The Assisted Dying Bill has just been introduced in Parliament. The Arch Bishop of Canterbury has cautioned that the right to die could become a duty to die.

Assisted dying is an extremely emotive topic. No one likes to think of those who are terminally ill living in pain, but there are numerous medical ways to alleviate suffering, and how long people might live, six months, a year, is not a precise science.

My brother in law, no longer with us, had numerous letters saying he only had a few months to live, he happily lived on for many years defying medical opinion.

Gosport War Memorial Hospital
Sadly, despite assurances to the contrary assisted dying is open to abuse.
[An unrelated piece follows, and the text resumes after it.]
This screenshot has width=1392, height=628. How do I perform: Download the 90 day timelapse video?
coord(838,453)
Let’s not forget the hundreds of patents, ‘made comfortable’, or should I say, killed by the administering of unnecessary powerful opioids at Gosport War Memorial Hospital.
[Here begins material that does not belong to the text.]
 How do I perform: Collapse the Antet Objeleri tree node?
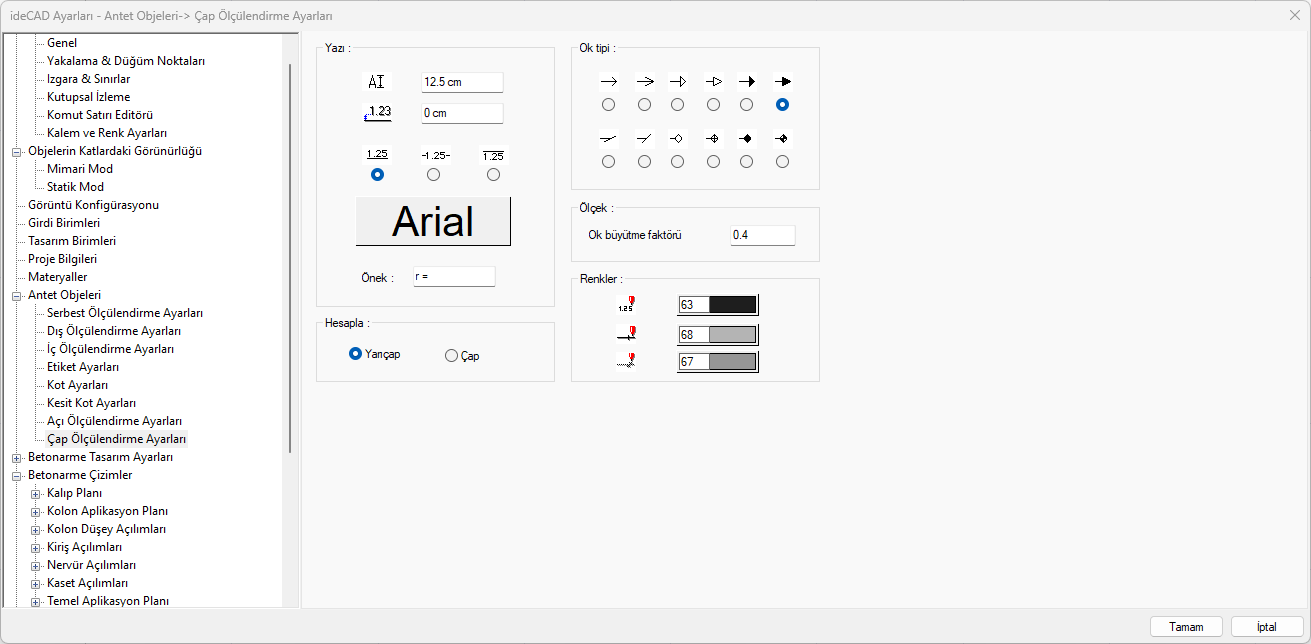[16, 295]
After three failed Hampshire Police investigations on the case had to be given to Kent Constabulary who have just submitted their findings to the Dept of Public Prosecutions. Who precisely, and what were Hampshire Constabulary protecting with their botched investigations?

It’s been rumoured the DPP will probably decide that decades on there’s no public interest in pursuing the deaths of over 450 patients. Many of those who deliberately had their lives terminated, were expected to make a recovery.

Who gained?
Ask yourself, who gained by their deaths? Not those who loved them. Stretched NHS services would have benefited by not seeing a revolving door of elderly patients being readmitted with ongoing issues.

The Government will have profited by not having to pay State Pensions on those who had been despatched early, whilst in some cases HMRC will have secured huge sums in Inheritance Tax much earlier than otherwise expected.

A distressing solution?
In the current crisis, with our debt-ridden Country and NHS stretched to its limits, who truly believes our Government, who has already demonstrated its callous disregard for our elderly, and views those who are no longer economically productive as a burden, will not enthusiastically see assisted dying as an opportunity to help balance the books.

Government’s motives?
Can our Government and politicians be trusted? When it comes to providing the means for killing people it doesn’t like, nobody does it better than the British Government.

Just look at our ongoing military support for the genocidal war crimes being perpetrated in Gaza. I wouldn’t be too sure Parliament doesn’t railroad through the Assisted Dying Bill, not on moral grounds, but for economic expediency reasons instead.